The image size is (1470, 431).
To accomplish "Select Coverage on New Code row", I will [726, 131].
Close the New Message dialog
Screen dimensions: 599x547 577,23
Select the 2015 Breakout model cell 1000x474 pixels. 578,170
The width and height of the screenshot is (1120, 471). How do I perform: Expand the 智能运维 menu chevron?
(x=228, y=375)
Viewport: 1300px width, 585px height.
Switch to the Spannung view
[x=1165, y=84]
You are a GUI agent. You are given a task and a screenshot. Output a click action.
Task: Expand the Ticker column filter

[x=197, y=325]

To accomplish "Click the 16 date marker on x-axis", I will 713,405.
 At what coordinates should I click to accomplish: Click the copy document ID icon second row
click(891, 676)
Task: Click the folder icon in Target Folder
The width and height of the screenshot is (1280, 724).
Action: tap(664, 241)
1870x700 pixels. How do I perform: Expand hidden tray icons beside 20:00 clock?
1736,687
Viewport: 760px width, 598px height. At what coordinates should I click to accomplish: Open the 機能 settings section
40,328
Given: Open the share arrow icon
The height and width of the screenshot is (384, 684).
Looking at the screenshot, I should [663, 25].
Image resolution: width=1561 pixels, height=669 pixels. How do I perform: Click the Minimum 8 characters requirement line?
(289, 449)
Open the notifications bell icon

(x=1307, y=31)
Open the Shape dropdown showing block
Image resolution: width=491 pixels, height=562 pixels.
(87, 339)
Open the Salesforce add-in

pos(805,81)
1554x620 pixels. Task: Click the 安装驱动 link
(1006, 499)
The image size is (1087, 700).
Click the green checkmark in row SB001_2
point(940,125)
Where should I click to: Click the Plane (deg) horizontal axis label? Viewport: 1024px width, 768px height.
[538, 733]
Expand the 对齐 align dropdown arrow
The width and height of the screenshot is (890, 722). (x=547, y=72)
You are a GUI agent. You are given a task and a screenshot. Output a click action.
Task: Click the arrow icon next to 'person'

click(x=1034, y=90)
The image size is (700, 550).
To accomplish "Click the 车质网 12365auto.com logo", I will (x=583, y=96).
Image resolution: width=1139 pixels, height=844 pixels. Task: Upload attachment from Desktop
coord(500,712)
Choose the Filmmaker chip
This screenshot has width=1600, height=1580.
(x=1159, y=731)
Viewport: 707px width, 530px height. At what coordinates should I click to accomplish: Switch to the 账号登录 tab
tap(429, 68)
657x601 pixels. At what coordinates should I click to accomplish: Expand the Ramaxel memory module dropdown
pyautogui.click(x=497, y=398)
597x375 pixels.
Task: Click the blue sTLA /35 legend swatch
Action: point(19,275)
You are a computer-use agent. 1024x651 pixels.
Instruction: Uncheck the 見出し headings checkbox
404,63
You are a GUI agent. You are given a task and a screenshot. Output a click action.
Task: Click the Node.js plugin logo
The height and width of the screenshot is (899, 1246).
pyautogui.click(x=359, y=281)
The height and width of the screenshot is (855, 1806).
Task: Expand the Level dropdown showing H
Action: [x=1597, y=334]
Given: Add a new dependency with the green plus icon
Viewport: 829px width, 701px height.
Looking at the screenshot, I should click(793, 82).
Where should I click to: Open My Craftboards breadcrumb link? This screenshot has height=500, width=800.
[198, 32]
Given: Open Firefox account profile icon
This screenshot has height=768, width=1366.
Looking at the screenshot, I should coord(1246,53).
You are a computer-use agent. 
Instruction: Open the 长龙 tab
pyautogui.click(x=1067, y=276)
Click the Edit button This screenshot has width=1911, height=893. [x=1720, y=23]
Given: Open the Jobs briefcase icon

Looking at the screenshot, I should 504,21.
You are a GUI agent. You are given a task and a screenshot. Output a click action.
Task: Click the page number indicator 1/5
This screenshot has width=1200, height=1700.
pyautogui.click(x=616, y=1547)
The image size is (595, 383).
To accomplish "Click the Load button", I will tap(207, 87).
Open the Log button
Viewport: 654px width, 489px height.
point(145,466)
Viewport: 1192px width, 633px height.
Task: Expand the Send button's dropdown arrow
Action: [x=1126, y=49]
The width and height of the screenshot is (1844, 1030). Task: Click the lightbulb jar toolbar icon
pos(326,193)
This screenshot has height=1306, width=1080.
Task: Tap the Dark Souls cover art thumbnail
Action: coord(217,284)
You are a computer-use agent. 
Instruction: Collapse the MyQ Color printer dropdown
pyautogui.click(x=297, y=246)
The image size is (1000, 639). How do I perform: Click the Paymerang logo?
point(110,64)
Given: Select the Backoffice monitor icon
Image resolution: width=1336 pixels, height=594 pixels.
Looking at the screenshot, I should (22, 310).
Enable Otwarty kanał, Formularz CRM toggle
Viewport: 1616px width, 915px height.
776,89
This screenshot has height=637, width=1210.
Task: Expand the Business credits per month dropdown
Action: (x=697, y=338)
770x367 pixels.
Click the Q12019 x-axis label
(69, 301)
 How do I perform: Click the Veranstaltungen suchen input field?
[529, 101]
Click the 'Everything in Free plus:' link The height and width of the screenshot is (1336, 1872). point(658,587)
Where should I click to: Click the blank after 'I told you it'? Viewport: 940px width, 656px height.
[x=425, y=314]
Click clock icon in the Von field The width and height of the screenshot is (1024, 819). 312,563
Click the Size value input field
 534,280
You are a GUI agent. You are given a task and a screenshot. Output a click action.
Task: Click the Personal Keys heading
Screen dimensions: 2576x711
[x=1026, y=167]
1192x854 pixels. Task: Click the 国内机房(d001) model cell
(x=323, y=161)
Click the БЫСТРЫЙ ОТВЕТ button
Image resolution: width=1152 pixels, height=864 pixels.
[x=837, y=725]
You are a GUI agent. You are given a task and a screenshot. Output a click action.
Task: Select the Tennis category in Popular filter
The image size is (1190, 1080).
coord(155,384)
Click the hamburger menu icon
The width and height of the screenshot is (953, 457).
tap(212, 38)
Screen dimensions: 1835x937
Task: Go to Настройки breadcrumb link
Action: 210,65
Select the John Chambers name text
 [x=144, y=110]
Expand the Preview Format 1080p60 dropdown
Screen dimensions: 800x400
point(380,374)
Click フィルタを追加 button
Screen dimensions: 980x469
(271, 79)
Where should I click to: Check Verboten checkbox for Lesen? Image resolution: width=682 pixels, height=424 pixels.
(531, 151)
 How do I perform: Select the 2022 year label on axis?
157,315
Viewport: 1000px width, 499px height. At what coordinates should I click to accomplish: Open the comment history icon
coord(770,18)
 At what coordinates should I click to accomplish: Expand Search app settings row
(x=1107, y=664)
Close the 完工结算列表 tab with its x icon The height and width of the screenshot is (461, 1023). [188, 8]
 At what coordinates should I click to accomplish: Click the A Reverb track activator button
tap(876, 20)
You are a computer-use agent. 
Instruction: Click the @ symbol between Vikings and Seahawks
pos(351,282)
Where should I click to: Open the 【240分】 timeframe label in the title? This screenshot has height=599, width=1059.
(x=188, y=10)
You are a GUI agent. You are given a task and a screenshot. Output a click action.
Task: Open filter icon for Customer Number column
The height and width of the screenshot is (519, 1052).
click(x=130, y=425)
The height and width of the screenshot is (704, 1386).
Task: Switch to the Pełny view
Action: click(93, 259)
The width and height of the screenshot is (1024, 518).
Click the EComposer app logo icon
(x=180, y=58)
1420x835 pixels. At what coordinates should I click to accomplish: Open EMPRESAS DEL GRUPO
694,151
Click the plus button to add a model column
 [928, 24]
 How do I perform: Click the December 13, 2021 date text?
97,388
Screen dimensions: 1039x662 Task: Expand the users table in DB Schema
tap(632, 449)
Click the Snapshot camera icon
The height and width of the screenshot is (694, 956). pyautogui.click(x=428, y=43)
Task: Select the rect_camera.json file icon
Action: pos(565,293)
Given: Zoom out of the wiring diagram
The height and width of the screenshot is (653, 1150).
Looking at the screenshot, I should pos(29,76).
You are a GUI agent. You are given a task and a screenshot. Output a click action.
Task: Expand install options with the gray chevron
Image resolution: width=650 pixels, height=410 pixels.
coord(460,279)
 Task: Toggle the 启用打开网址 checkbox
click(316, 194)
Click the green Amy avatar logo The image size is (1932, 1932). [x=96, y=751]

________

### Your goal
Reproduce, exactly as they stand in the data above, the lines from the one that holds "The image size is (1000, 639)." to the one that holds "770x367 pixels.", inclusive.

### Result
The image size is (1000, 639). How do I perform: Click the Paymerang logo?
point(110,64)
Given: Select the Backoffice monitor icon
Image resolution: width=1336 pixels, height=594 pixels.
Looking at the screenshot, I should (22, 310).
Enable Otwarty kanał, Formularz CRM toggle
Viewport: 1616px width, 915px height.
776,89
This screenshot has height=637, width=1210.
Task: Expand the Business credits per month dropdown
Action: (x=697, y=338)
770x367 pixels.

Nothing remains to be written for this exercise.